• Required task 1: In the checkpoints notebook, which group and period did the population of interest in `02_Creating_a_cohort.ipynb` focus on?
• Required task 2: Please show every line in the rows that contains the word "Open", matching case exactly.

# Checkpoints

**The purpose of this notebook and all other checkpoint notebooks is to get you to practice making changes to the code that will help construct your own research project. We have given hints and solutions but these are more applicable to a generic research project. You are encouraged to think about how these checkpoints, hints/solutions may help formulate and address your research question.**

This notebook serves as an overview of what was discussed in `02_Creating_a_cohort.ipynb` through **4 checkpoints**. 

At each checkpoint you will be replacing the `___` with the appropriate variable, function, or R code snippet. 

Participants are encouraged to attempt the checkpoints on their own. Having said that, hints and suggested solutions are provided which can be accessed by utilizing the following code:

Hints: `check_#.hint()`

Solutions: `check_#.solution()` – your solutions may vary based on how you define your cohort. We have shared our suggested solutions.

In both cases, # refers to the checkpoint number. For example: we can access the hint and solution for Checkpoint 2 using: `check_2.hint()` and `check_2.solution` respectively. 

> Note: Codes for accessing hints and solutions are currently commented out. To run them, you will need to uncomment them first. 

In [None]:
options(warn = -1)                   # switches warnings off

suppressMessages(library(odbc))      # allows R to connect with the database
suppressMessages(library(tidyverse)) # useful for data manipulation and visualization
suppressMessages(library(scales))    # to calculate percentages, graphing
suppressMessages(library(lubridate)) # for easy working with dates 

options(warn = 0)                    # switches warnings on 
options(scipen=999)                  # prevents scientific notation

source("02_Creating_a_cohort_hints_solutions.txt") # defining hints + solutions

In [None]:
# server connection
con <- DBI::dbConnect(odbc::odbc(),
                     Driver = "SQL Server",
                     Server = "msssql01.c7bdq4o2yhxo.us-gov-west-1.rds.amazonaws.com",
                     Trusted_Connection = "True")

## Checkpoint 1: Looking at TANF enterers

In `02_Creating_a_cohort.ipynb`, we defined our population of interest focusing on TANF exiters during the second quarter of 2018 (2018 Q2). For your project, you might want to select your cohort based on: 

1. TANF enterers or TANF exiters 
2. Looking at a different year-quarter combination
3. Including more than one year-quarter combinations 
4. Focusing on a certain type of demographic (based on gender, race etc.)

• Exercise materials:
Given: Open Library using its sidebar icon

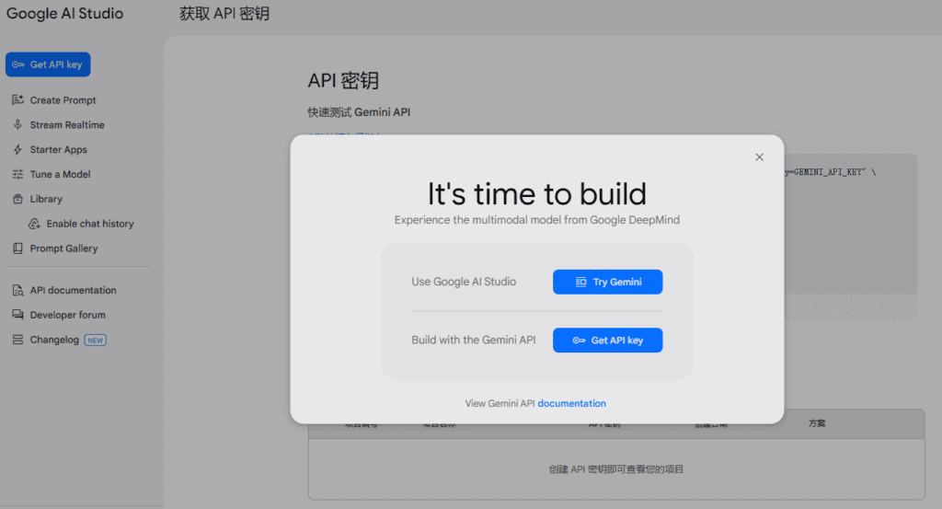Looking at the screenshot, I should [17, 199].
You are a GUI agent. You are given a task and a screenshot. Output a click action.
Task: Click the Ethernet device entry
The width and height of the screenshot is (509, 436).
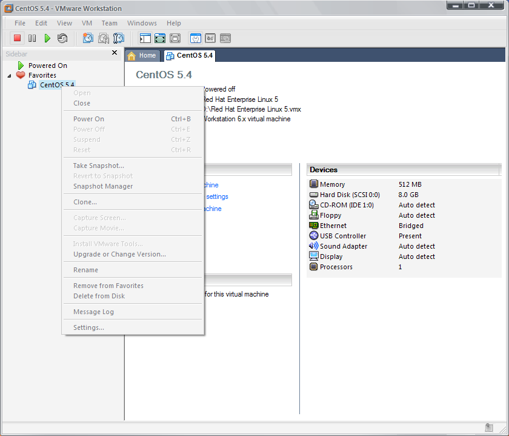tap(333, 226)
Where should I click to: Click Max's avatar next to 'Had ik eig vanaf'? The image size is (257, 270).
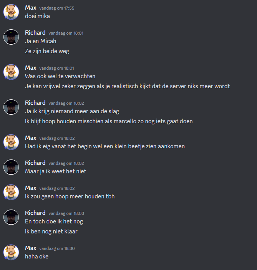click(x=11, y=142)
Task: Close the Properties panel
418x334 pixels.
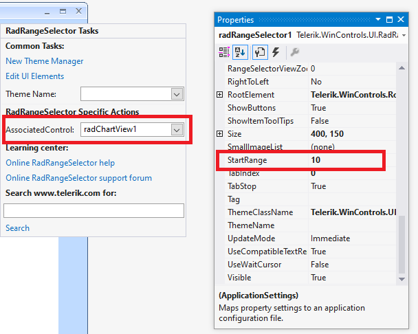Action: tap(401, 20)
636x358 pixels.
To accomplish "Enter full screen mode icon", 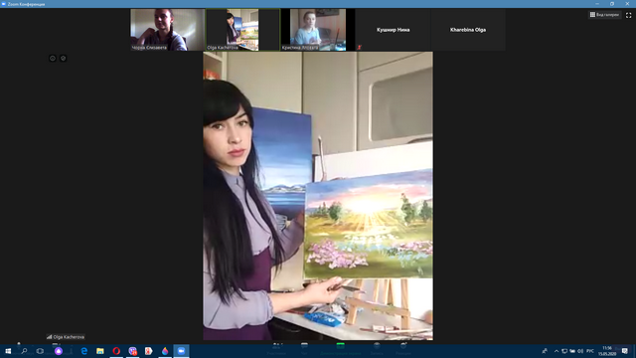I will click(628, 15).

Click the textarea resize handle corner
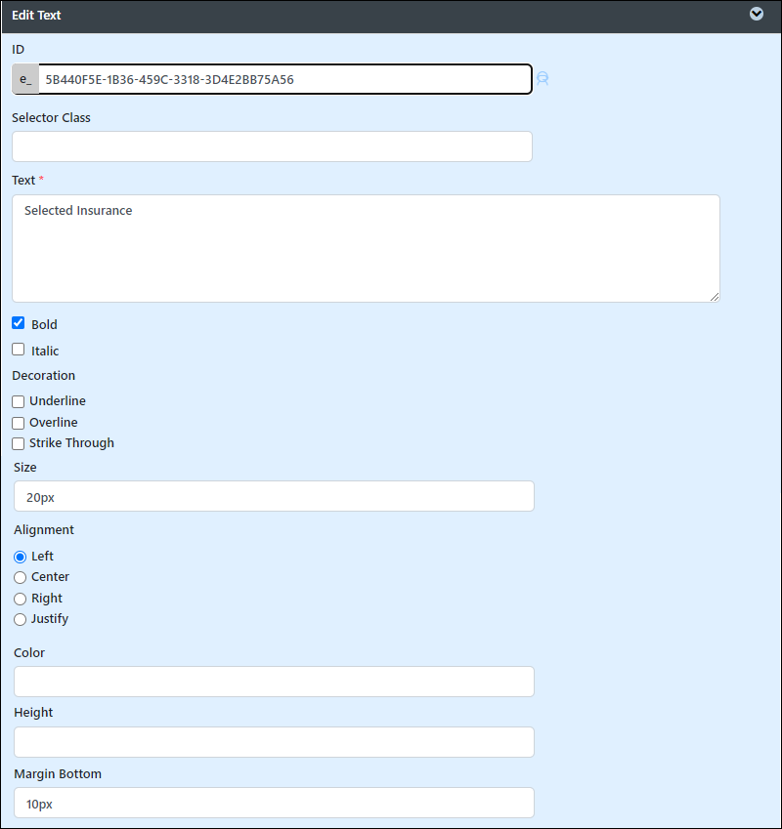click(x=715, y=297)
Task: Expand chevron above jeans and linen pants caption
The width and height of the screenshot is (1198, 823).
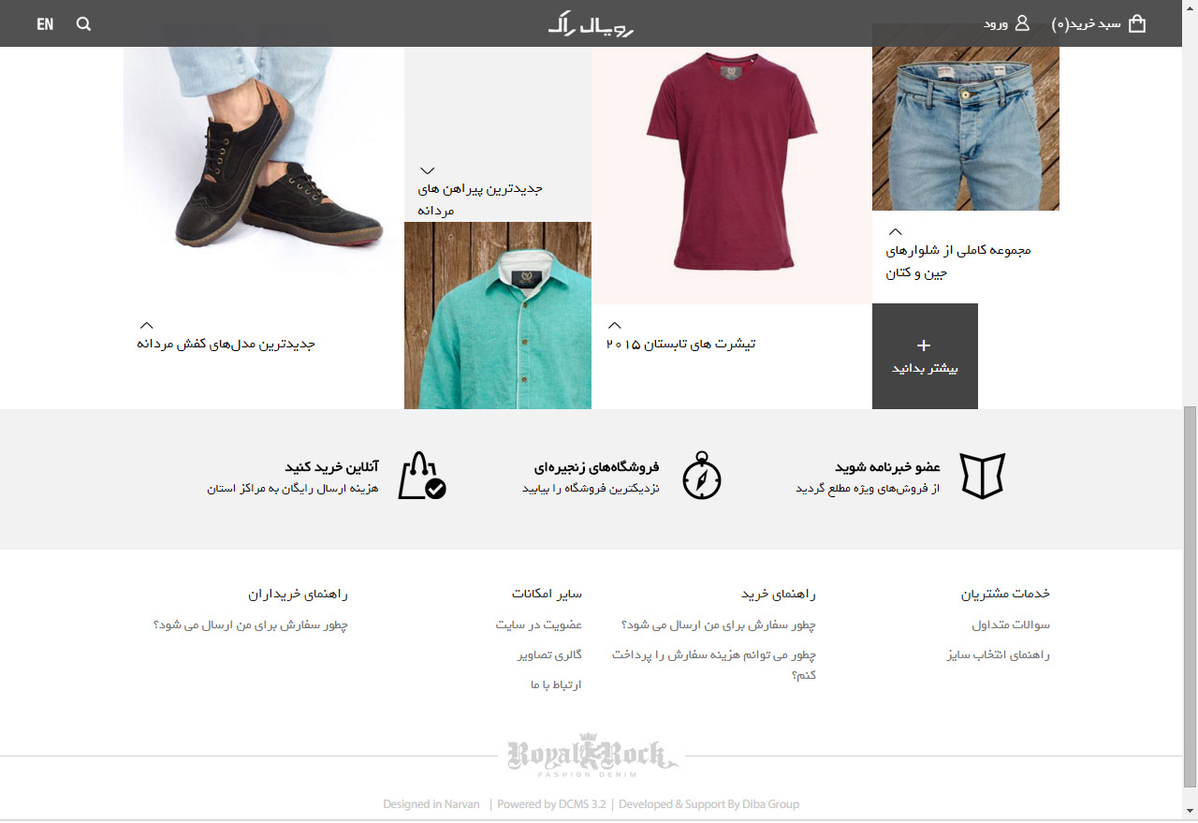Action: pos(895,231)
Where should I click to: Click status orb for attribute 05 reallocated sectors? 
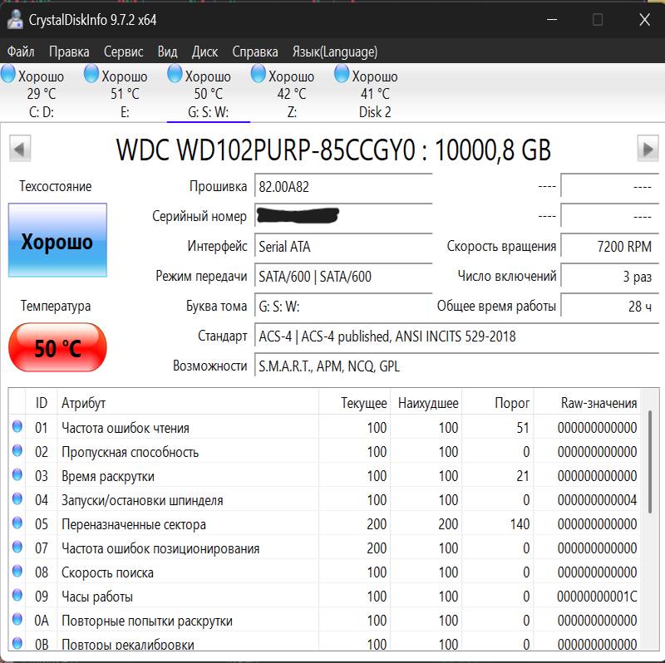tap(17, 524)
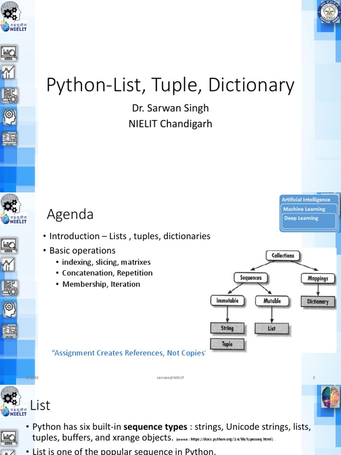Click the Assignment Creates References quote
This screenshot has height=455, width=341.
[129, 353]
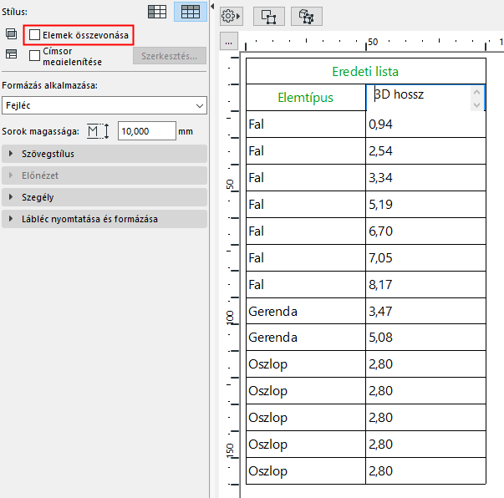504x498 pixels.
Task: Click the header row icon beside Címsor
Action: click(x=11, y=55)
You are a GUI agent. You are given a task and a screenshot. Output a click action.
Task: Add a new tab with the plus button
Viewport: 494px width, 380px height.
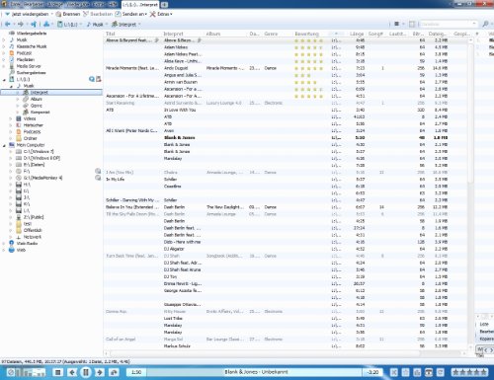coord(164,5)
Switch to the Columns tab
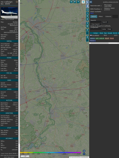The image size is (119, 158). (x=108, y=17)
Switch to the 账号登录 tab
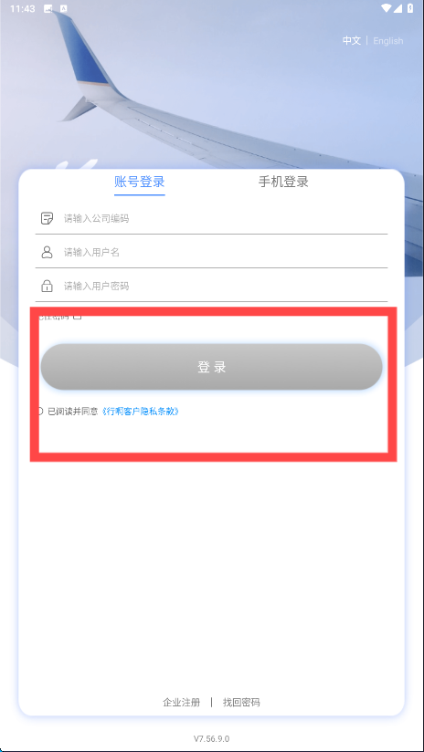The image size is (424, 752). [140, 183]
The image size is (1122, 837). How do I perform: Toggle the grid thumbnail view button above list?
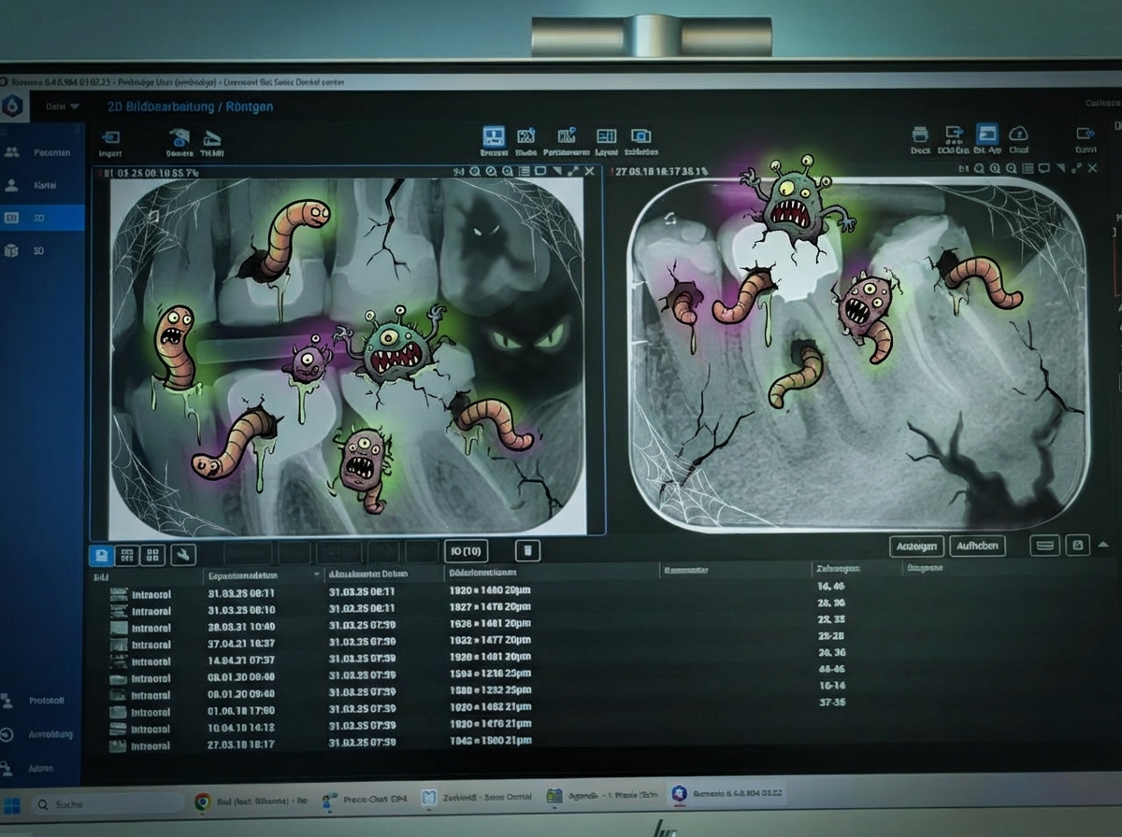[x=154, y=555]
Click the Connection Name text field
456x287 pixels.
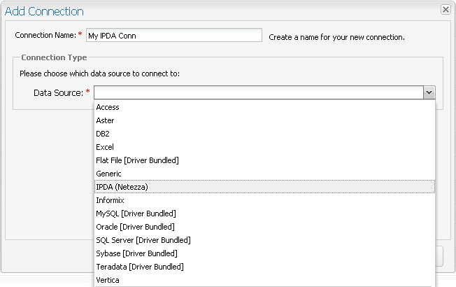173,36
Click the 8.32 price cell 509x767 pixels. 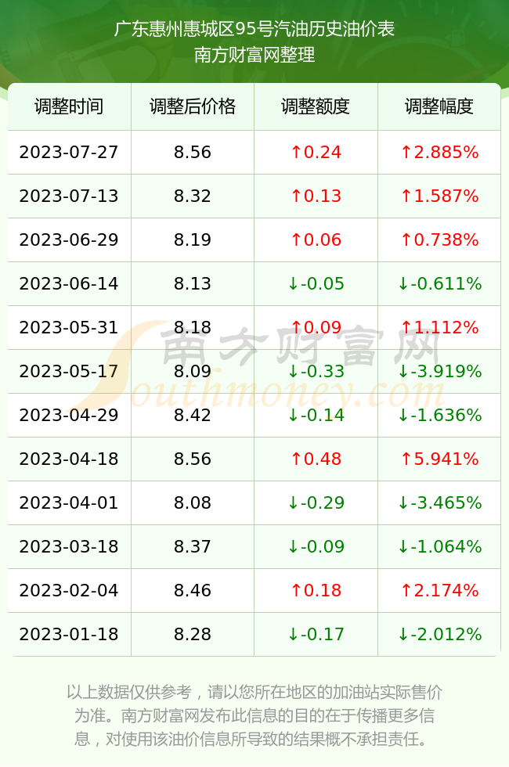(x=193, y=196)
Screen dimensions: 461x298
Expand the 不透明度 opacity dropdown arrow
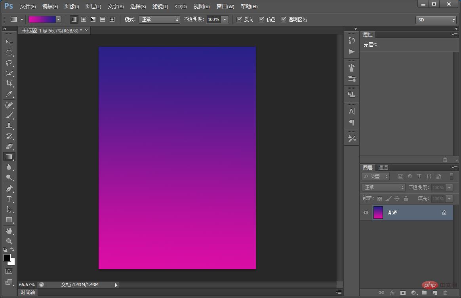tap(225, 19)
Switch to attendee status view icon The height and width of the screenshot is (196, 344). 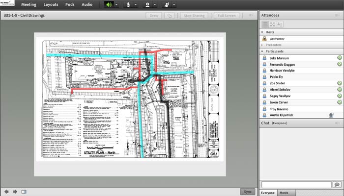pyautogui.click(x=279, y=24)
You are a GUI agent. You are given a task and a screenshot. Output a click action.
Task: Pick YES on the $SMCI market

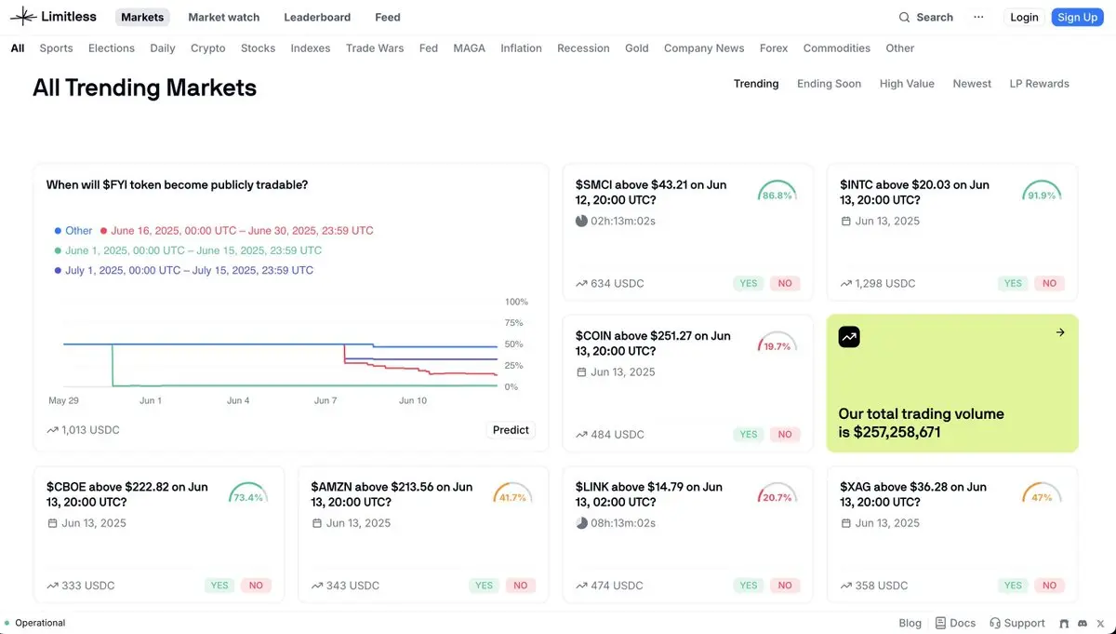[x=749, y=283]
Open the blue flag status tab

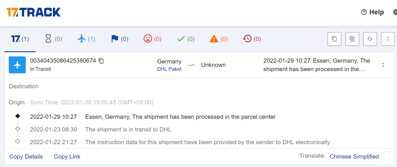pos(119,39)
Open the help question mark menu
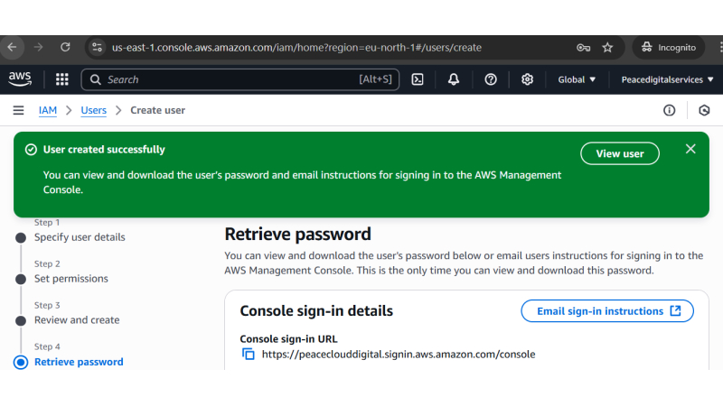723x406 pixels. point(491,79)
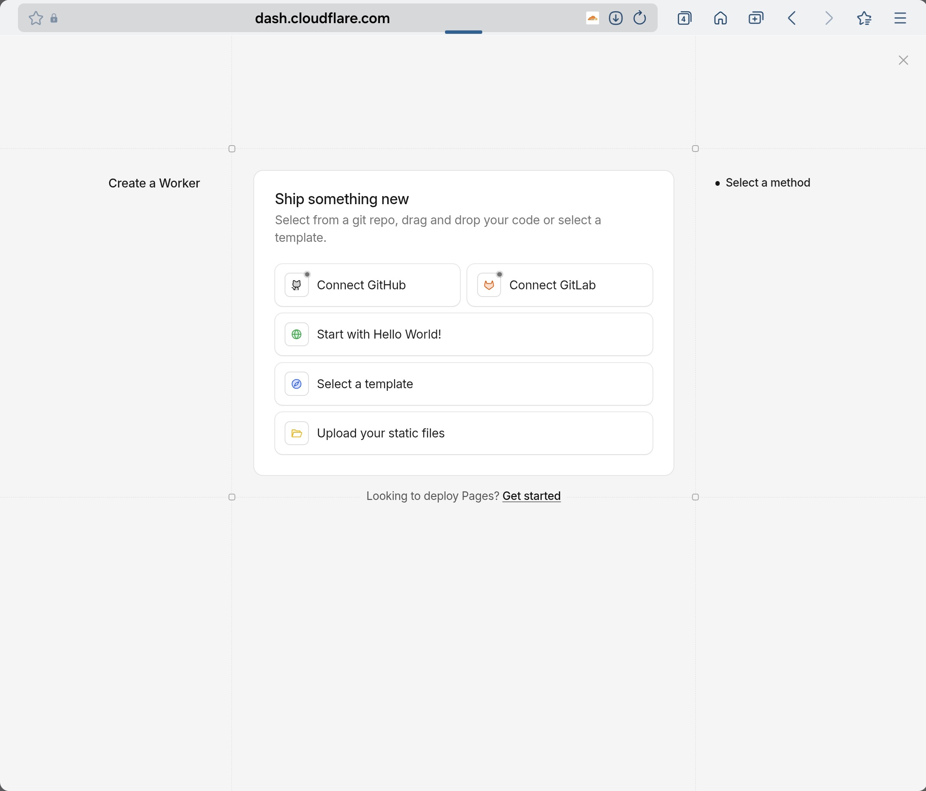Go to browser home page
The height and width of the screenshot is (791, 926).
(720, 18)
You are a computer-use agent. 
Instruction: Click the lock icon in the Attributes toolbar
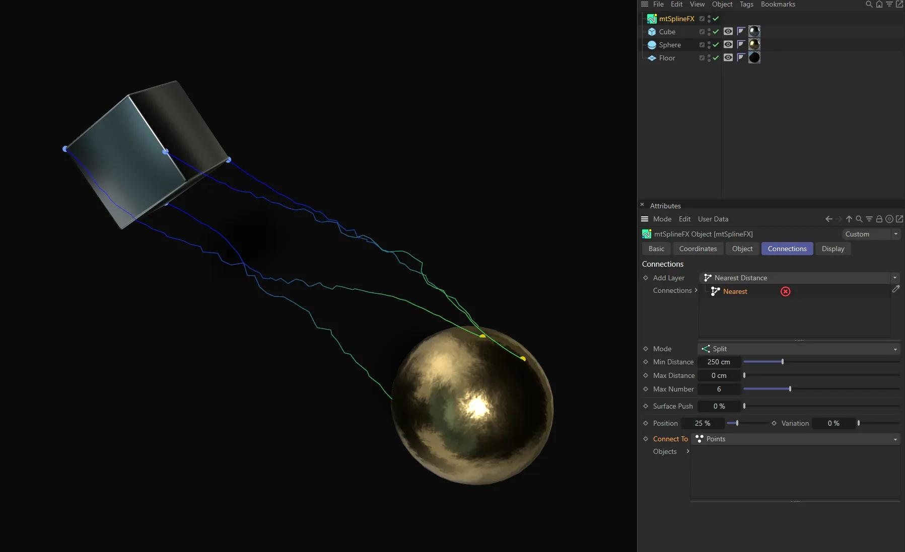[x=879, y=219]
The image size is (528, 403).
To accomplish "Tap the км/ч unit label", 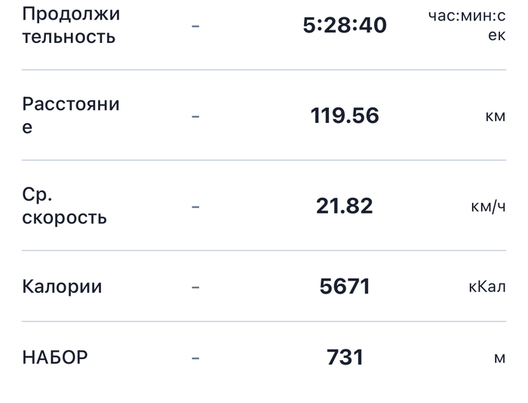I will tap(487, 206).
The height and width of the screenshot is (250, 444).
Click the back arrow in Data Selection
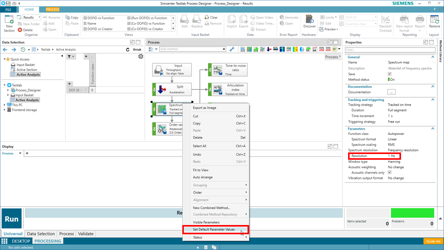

• Exercise response 1: TANF exiters during the second quarter of 2018 (2018 Q2).

• Exercise response 2:
Given: Open Library using its sidebar icon
Open the blue flag status tab
Open the help question mark menu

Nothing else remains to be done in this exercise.